> MATERIAL FOR THIS TASK

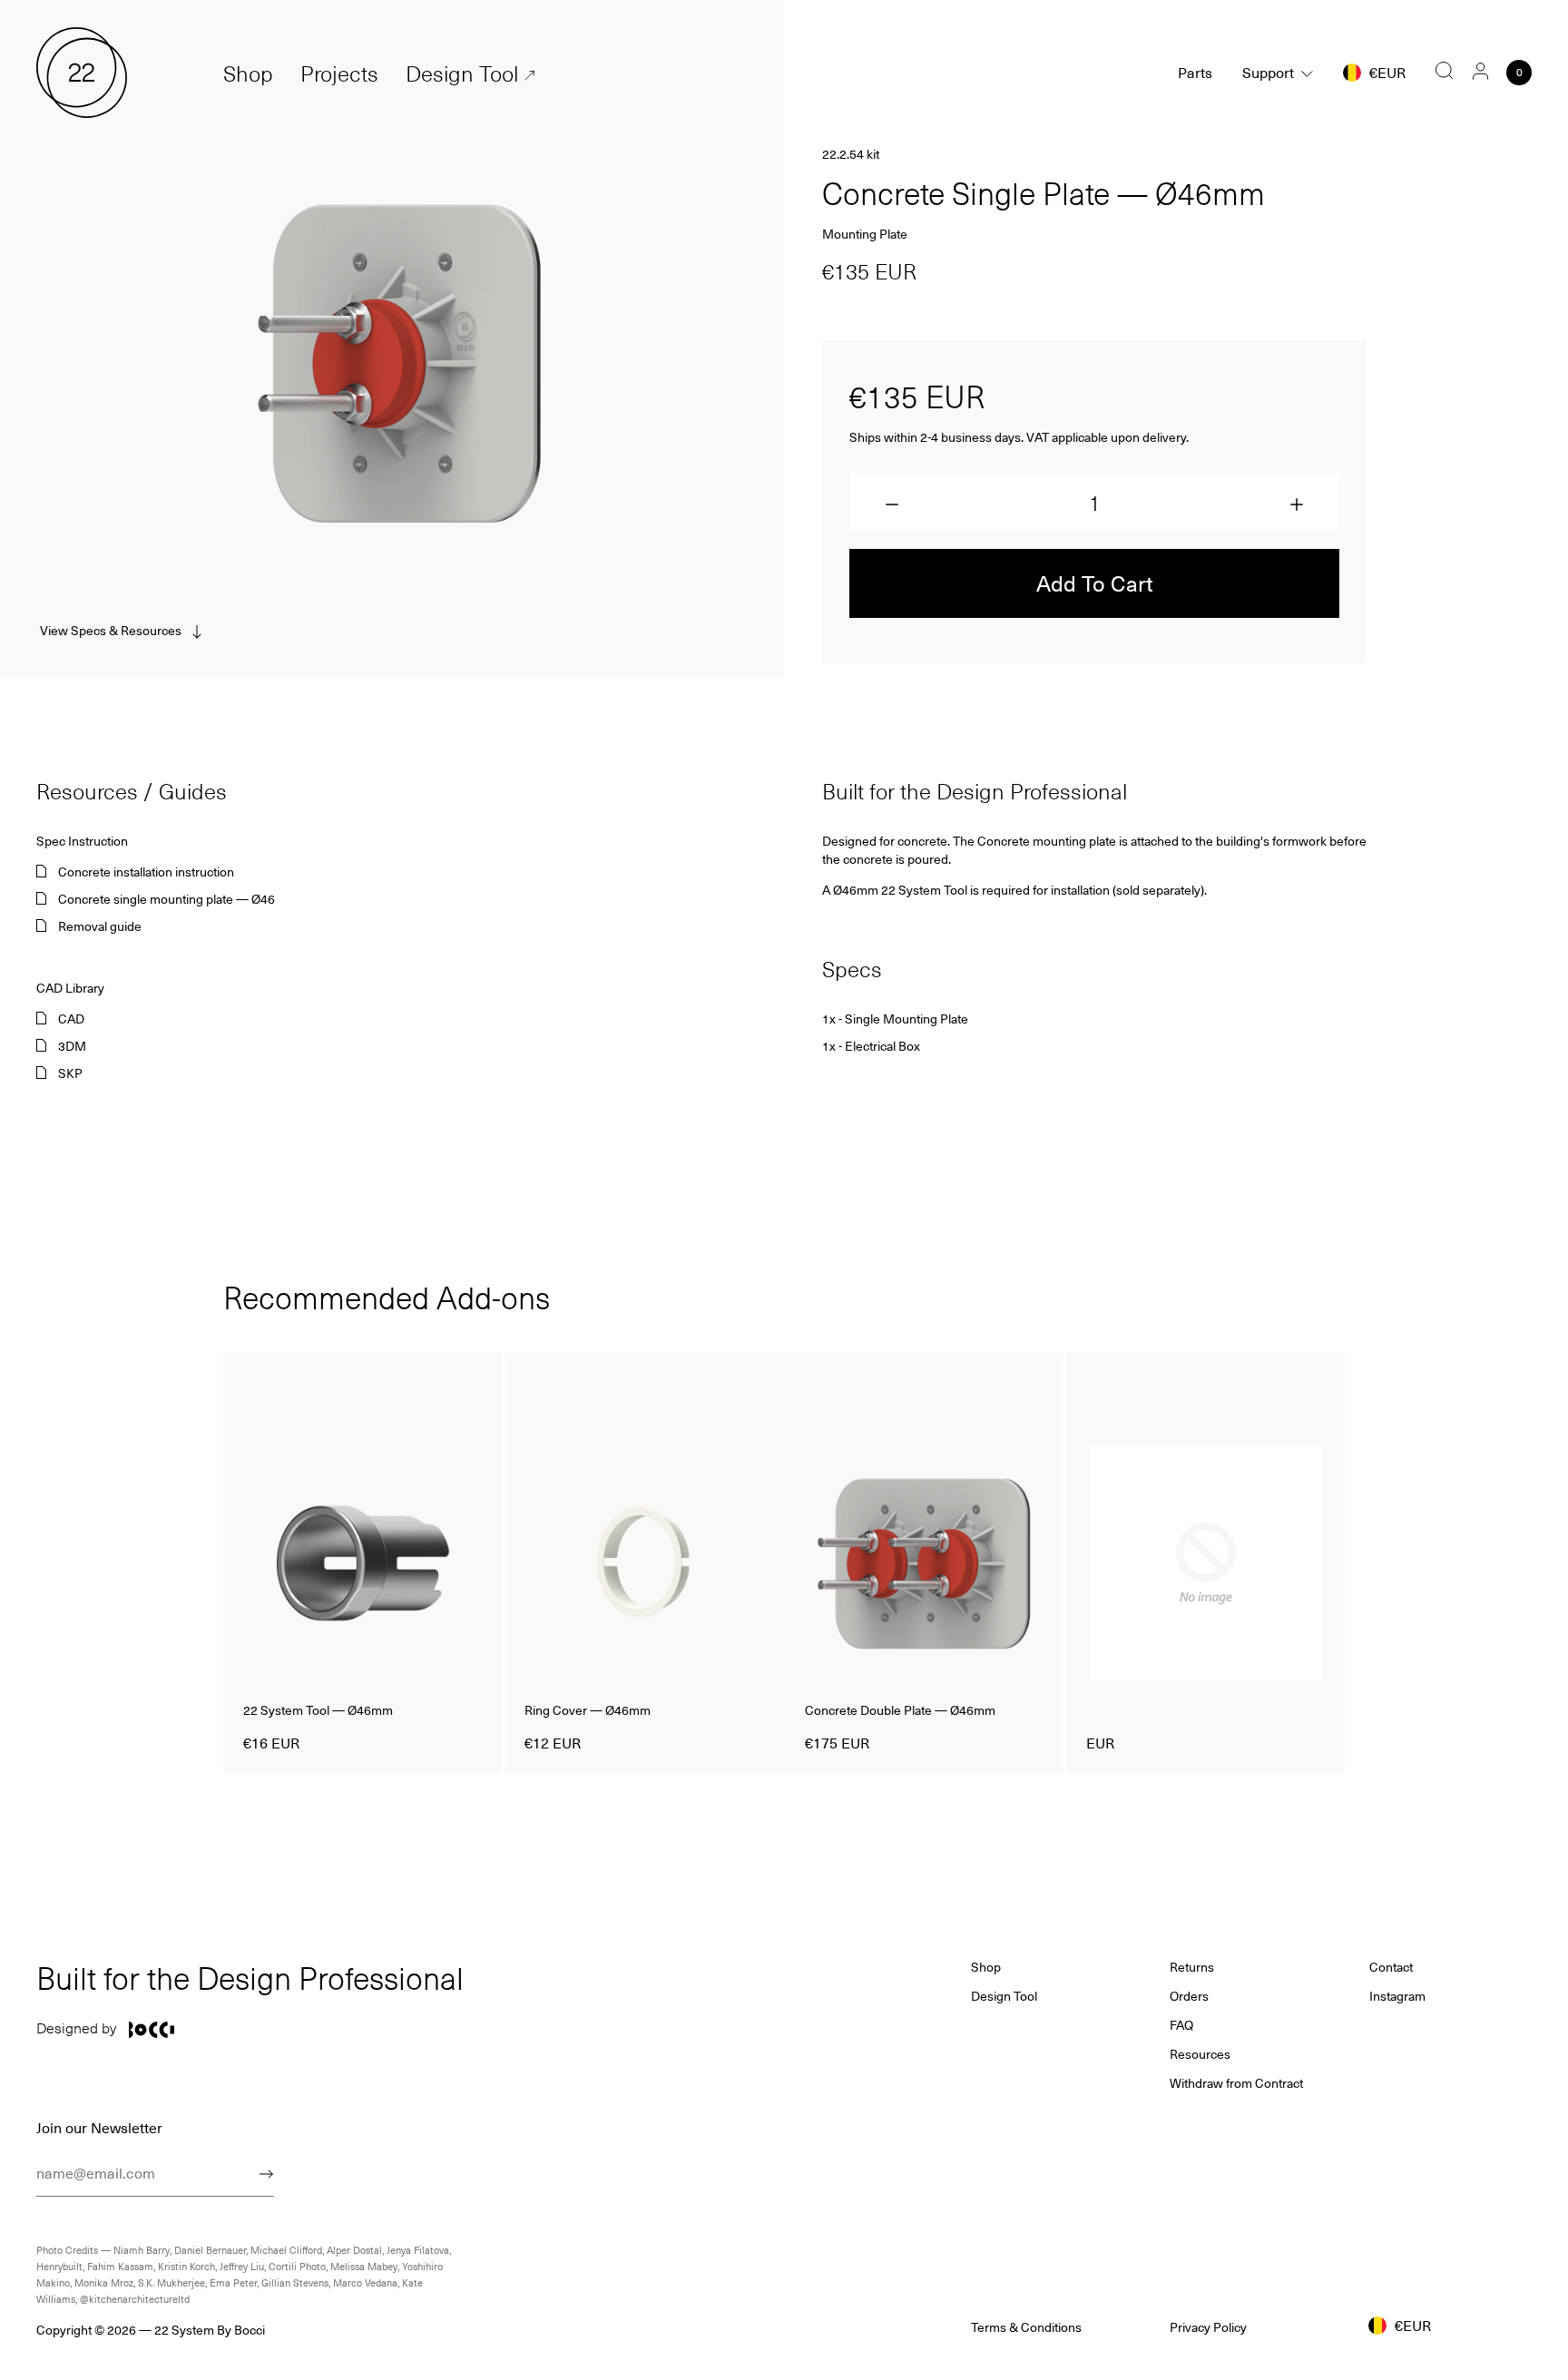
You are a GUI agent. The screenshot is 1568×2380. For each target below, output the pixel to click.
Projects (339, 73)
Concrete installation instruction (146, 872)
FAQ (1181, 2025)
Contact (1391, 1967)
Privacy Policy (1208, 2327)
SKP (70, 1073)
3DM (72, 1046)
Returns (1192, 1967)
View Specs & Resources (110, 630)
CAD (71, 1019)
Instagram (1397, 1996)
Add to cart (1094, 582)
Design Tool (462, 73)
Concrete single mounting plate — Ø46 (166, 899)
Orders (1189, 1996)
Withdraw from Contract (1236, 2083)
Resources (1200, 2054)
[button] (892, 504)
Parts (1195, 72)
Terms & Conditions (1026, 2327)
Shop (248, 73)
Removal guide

> AIM OF THE EXERCISE
Everything in the entries except the images must be copied exactly.

> REPLY TO THE EXERCISE
You are a GUI agent. The screenshot is 1568×2380. For each target below, output the pixel to click.
Projects (339, 73)
Concrete installation instruction (146, 872)
FAQ (1181, 2025)
Contact (1391, 1967)
Privacy Policy (1208, 2327)
SKP (70, 1073)
3DM (72, 1046)
Returns (1192, 1967)
View Specs & Resources (110, 630)
CAD (71, 1019)
Instagram (1397, 1996)
Add to cart (1094, 582)
Design Tool (462, 73)
Concrete single mounting plate — Ø46 (166, 899)
Orders (1189, 1996)
Withdraw from Contract (1236, 2083)
Resources (1200, 2054)
[button] (892, 504)
Parts (1195, 72)
Terms & Conditions (1026, 2327)
Shop (248, 73)
Removal guide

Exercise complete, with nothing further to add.